Functional and molecular MR imaging of angiogenesis: Seeing the target, seeing it work

Intensive research over the last years led to the discovery of multiple molecular pathways and intricate regulatory network controlling the growth and regression of blood vessels in general and angiogenesis in particular. The difficulties in elucidation of the regulation of angiogenesis, stems from the inherent complexity due to participation of many cell types, under a dominant impact of physiological and environmental effects of flow, perfusion, and oxygenation. Major advances were achieved with the use of sophisticated transgenic mice models engineered so as to provide spatially and temporally controlled expression of specific factors alone or in combination. In vivo analysis of these models frequently requires the use of non-invasive imaging modalities for measurement of functional parameters of the vasculature along with dynamic molecular information. Optical methods are extensively applied for the study of angiogenesis [Brown et al,, 2001] but provide very limited tissue penetration. MRI offers the advantage of being non-invasive with uniform and relatively high spatial resolution for deep tissues. Multiple MRI approaches for monitoring angiogenesis were developed over the last years, each looking at a particular step in the process. The aim of this paper is to analyze the clinical, pharmaceutical, and biological needs for imaging of angiogenesis, and to critically evaluate the strengths and weaknesses of functional and molecular imaging for monitoring angiogenesis.

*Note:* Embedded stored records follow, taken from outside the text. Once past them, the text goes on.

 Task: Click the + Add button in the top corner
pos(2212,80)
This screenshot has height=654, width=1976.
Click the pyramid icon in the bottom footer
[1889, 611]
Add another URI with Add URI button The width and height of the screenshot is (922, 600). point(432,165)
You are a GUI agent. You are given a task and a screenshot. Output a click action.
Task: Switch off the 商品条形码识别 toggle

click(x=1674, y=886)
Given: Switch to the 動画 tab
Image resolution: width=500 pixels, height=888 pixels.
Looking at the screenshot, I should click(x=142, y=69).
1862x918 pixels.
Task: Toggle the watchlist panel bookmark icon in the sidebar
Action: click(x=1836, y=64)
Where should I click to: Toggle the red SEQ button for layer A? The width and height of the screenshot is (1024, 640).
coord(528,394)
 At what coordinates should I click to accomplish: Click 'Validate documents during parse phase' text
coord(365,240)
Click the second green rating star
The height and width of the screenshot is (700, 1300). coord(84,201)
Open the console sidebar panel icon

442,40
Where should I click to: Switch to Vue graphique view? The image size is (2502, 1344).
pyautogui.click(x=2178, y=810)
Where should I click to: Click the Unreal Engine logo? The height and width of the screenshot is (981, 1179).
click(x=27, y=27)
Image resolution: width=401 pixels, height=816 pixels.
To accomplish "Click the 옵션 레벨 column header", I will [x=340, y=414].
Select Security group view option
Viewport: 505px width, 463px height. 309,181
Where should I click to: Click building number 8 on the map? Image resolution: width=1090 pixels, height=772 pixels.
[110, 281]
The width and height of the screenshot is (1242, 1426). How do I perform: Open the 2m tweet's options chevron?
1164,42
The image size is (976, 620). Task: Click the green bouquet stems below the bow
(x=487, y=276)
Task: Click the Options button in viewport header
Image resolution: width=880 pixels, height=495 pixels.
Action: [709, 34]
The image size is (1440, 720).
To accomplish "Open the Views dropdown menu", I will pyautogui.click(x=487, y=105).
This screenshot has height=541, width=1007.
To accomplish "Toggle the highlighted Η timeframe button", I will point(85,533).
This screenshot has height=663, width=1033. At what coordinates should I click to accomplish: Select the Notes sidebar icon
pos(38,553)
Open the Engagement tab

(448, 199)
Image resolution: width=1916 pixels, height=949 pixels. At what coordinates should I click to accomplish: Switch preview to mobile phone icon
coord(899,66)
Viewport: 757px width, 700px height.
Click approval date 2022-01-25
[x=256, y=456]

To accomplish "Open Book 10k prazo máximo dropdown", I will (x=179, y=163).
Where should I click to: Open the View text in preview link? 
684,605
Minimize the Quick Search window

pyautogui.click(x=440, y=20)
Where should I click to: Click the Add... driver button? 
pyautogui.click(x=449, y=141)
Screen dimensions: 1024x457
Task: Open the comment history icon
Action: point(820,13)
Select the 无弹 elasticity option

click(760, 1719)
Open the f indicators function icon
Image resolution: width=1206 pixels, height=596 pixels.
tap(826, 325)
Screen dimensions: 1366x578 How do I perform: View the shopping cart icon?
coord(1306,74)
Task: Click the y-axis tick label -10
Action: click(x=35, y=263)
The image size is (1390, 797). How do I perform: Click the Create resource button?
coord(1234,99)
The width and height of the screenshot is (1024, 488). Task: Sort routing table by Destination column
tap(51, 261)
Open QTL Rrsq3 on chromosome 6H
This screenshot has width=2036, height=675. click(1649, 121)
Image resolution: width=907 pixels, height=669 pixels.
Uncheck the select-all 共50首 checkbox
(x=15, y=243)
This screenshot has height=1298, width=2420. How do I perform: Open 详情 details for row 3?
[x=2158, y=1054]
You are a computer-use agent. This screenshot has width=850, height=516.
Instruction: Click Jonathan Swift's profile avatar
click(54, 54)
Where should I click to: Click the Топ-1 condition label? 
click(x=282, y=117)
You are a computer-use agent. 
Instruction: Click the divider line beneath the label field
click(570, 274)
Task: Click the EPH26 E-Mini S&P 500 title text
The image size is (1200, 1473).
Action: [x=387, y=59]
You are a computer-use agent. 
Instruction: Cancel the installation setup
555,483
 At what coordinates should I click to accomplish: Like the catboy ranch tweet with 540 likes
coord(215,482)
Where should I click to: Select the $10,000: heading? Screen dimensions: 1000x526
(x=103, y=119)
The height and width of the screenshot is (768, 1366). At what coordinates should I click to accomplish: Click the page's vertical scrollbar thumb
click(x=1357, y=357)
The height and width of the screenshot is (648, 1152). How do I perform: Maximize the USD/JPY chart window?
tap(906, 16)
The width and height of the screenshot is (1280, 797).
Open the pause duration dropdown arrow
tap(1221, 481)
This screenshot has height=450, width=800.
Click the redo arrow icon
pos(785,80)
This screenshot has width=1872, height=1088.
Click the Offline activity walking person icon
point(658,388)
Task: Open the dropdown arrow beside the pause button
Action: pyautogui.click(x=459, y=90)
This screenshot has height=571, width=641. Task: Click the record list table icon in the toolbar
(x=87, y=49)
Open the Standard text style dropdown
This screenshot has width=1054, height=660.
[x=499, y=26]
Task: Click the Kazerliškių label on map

The inherent problem of validation of different measures of angiogenesis, and the advantages and limitations associated with application of MRI based methods, as surrogates for other measurements of angiogenesis will be discussed. The terms molecular imaging and functional imaging are frequently loosely defined with a significant overlap between the two. For the sake of this paper we will apply a narrower definition of both terms, where molecular imaging will apply to methods directed towards detection of specific biological molecules that participate directly in (regulation of) a physiological process; while functional imaging will be used to describe those methods that aim to detect the physiological response to a defined (molecular) stimulus.